Investigations used to monitor disease severity in patients with PAH, namely 6MWT distance, NT-ProBNP level and MRI metrics, had excellent repeatability. In contrast, only MRI (RVEF) demonstrated a large treatment effect size in patients initiating or escalating therapies, whereas for the 6MWT and NT-ProBNP the treatment effect sizes were fair.

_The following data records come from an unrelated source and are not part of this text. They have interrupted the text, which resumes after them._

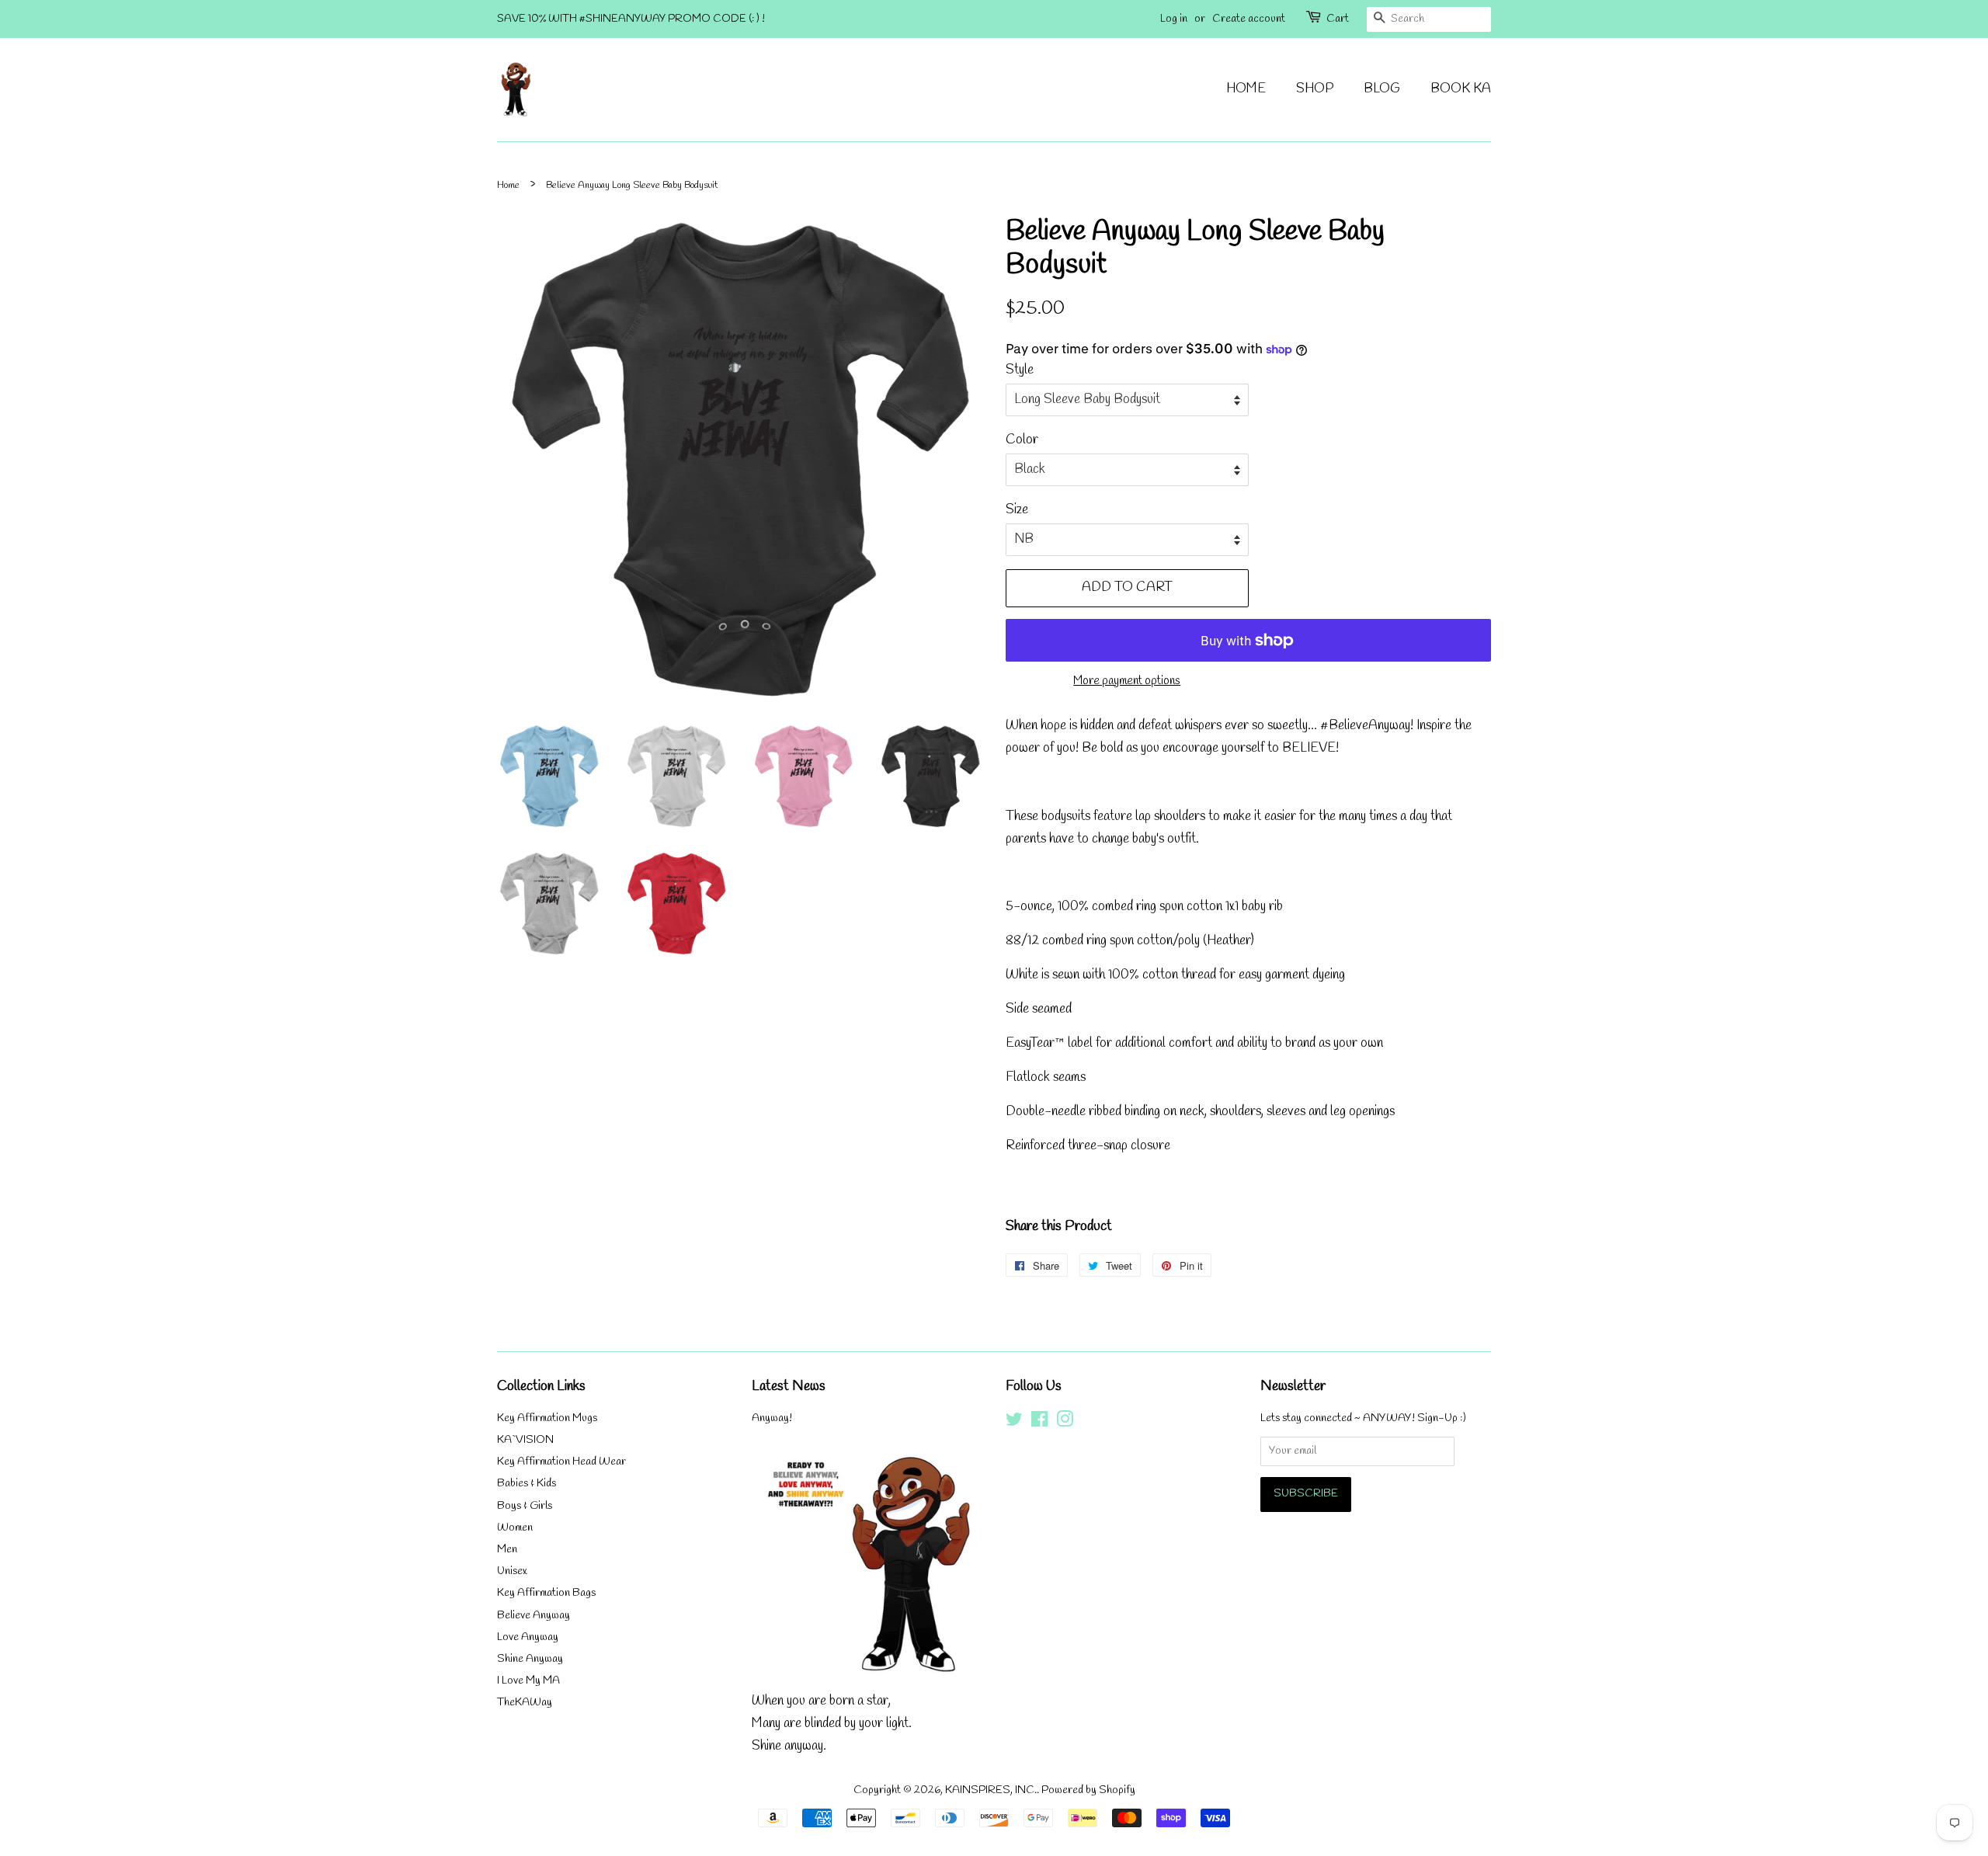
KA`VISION (525, 1440)
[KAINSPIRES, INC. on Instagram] (1064, 1423)
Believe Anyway (533, 1615)
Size (1017, 510)
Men (507, 1549)
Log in (1173, 19)
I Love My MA (528, 1681)
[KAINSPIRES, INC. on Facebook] (1039, 1423)
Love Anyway (527, 1637)
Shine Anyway (530, 1659)
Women (515, 1528)
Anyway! (772, 1418)
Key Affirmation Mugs (547, 1418)
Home (508, 185)
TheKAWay (524, 1702)
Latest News (788, 1386)
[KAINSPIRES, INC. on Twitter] (1014, 1423)
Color (1022, 440)
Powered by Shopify (1088, 1790)
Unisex (512, 1571)
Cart (1337, 19)
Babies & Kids (526, 1483)
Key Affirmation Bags (546, 1593)
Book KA (1460, 89)
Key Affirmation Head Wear (561, 1462)
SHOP (1314, 89)
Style (1020, 370)
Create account (1248, 19)
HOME (1246, 89)
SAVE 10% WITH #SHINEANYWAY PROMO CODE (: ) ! (631, 19)
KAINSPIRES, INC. (991, 1790)
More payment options (1126, 681)
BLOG (1382, 89)
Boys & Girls (524, 1506)
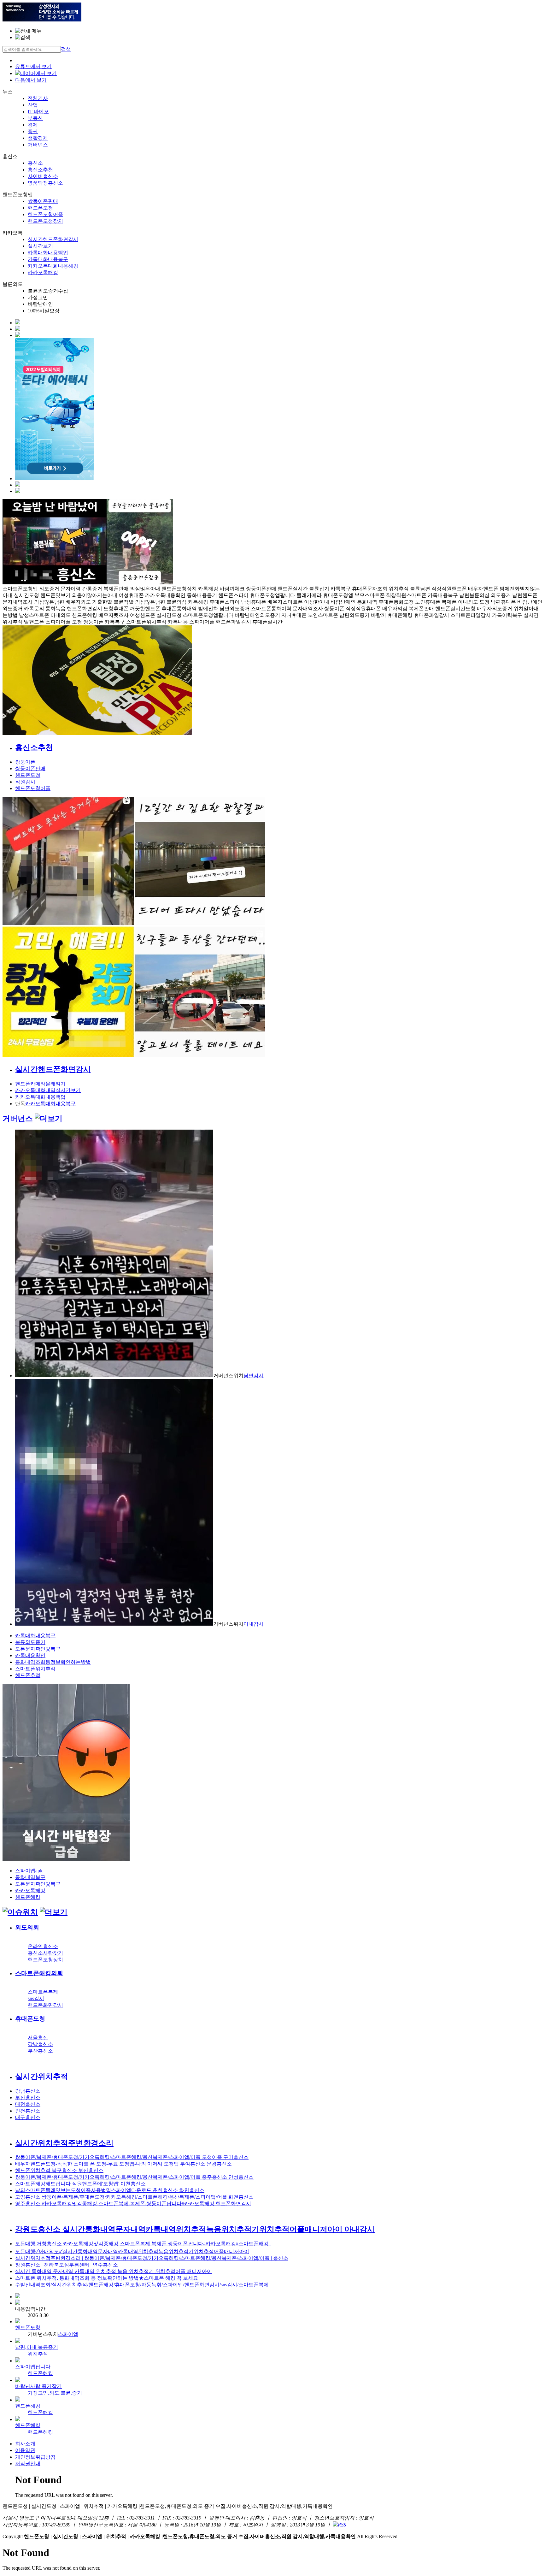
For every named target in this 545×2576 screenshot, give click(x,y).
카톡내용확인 (30, 1655)
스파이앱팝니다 (32, 2366)
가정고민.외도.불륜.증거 (55, 2393)
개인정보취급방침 (35, 2457)
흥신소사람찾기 (45, 1953)
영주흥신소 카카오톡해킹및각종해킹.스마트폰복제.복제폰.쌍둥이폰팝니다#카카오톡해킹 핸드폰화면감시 (133, 2203)
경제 (33, 124)
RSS (342, 2524)
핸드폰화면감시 (45, 2005)
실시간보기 (40, 246)
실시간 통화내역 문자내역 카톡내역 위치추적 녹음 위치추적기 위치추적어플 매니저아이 (113, 2271)
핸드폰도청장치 (45, 221)
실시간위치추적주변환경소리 (64, 2143)
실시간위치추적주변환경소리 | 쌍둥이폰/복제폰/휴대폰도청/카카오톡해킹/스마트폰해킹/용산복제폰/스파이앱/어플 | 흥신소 (151, 2258)
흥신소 (35, 163)
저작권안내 (27, 2463)
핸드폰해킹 (27, 1897)
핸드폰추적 (27, 1675)
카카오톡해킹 (43, 272)
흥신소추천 (40, 169)
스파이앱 (68, 2334)
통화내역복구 (30, 1877)
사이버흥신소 (43, 176)
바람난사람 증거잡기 (38, 2386)
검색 (66, 49)
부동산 (35, 118)
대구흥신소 (27, 2117)
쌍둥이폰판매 (43, 201)
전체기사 (38, 98)
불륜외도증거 (30, 1642)
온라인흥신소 (43, 1946)
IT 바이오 (38, 111)
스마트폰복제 (43, 1991)
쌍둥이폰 (25, 762)
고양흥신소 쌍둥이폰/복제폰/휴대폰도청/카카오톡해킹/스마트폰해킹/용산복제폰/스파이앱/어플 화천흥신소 (134, 2197)
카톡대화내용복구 (48, 259)
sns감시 (36, 1998)
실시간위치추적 (41, 2076)
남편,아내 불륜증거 (36, 2347)
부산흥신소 (40, 2050)
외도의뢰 (27, 1927)
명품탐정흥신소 (45, 183)
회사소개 (25, 2443)
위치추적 (38, 2353)
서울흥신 (38, 2037)
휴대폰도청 (30, 2018)
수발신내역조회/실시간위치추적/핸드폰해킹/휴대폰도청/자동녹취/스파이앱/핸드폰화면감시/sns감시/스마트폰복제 (142, 2284)
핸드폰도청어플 (45, 214)
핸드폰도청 (40, 207)
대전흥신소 (27, 2104)
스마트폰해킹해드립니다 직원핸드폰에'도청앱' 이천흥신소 (80, 2183)
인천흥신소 (27, 2110)
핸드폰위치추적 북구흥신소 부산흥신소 (59, 2170)
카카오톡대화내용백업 (40, 1097)
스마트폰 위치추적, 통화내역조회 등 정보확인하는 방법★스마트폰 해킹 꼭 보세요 (106, 2278)
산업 (33, 105)
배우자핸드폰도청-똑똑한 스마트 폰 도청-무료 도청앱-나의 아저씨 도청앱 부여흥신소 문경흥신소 (123, 2163)
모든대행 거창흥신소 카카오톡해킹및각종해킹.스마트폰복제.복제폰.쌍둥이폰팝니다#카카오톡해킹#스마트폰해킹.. (143, 2243)
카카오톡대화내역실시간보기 (48, 1090)
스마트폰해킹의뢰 (39, 1973)
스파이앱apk (29, 1870)
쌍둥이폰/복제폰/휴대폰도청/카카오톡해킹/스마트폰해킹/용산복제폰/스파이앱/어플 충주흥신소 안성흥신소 (134, 2177)
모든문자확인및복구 (38, 1648)
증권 (33, 131)
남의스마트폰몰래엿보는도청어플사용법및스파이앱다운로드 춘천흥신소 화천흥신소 (109, 2190)
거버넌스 (38, 144)
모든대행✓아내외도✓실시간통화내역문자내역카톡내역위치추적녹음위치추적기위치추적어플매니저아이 (132, 2251)
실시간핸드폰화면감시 (53, 239)
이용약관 (25, 2450)
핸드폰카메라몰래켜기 (40, 1083)
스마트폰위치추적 (35, 1668)
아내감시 (253, 1624)
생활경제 (38, 138)
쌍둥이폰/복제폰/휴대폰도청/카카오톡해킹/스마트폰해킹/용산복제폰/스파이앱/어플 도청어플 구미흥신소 (132, 2157)
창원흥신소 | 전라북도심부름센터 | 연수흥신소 (66, 2264)
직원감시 (25, 781)
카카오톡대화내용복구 (50, 1103)
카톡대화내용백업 (48, 252)
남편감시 (253, 1375)
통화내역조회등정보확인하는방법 (53, 1662)
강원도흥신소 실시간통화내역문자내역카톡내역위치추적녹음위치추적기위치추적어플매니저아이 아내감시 (195, 2229)
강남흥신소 (40, 2044)
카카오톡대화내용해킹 (53, 266)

As observed in previous clinical trials1 and highlighted at the 6th World Symposium,9 all metrics evaluated in patients with PAH escalating therapy had a lower treatment effect size compared with treatment-naïve patients initiating therapy. This represents a challenge when studying the effects of new therapies in PAH where the standard of care is combination treatment.1 Importantly, MRI was still able to detect a medium treatment effect size in patients receiving background PAH therapy. Due to the large cost of conducting PAH therapy trials, strategies to reduce the size of studies and their duration using a surrogate end point that is repeatable and has a large treatment effect size would be highly desirable.9

This study has a number of limitations including the small sample size and the lack of comparison with invasively measured pulmonary haemodynamics. Nonetheless, we have demonstrated in this exploratory study that MRI, the gold standard for RV function assessment, detects a larger treatment effect than the 6MWT or NT-proBNP. This may reflect the ceiling effect of the 6MWT and the effect of comorbidities (including chronic kidney disease) that may influence 6MWT distance and NT-proBNP levels. MRI metrics predict clinical worsening7 and mortality2–4 fulfilling many of the criteria of a surrogate end point.9 Given that pulmonary haemodynamics are commonly used in early phase PAH studies,1 a direct comparison of MRI metrics and pulmonary haemodynamics, to detect longitudinal change following PAH therapy, is now required if MRI imaging is to be considered a primary end-point for PAH therapy trials.8 9

This study demonstrates the high repeatability of MRI metrics in PAH and the large treatment effect size support further evaluation of MRI as a non-invasive endpoint in PAH therapy trials.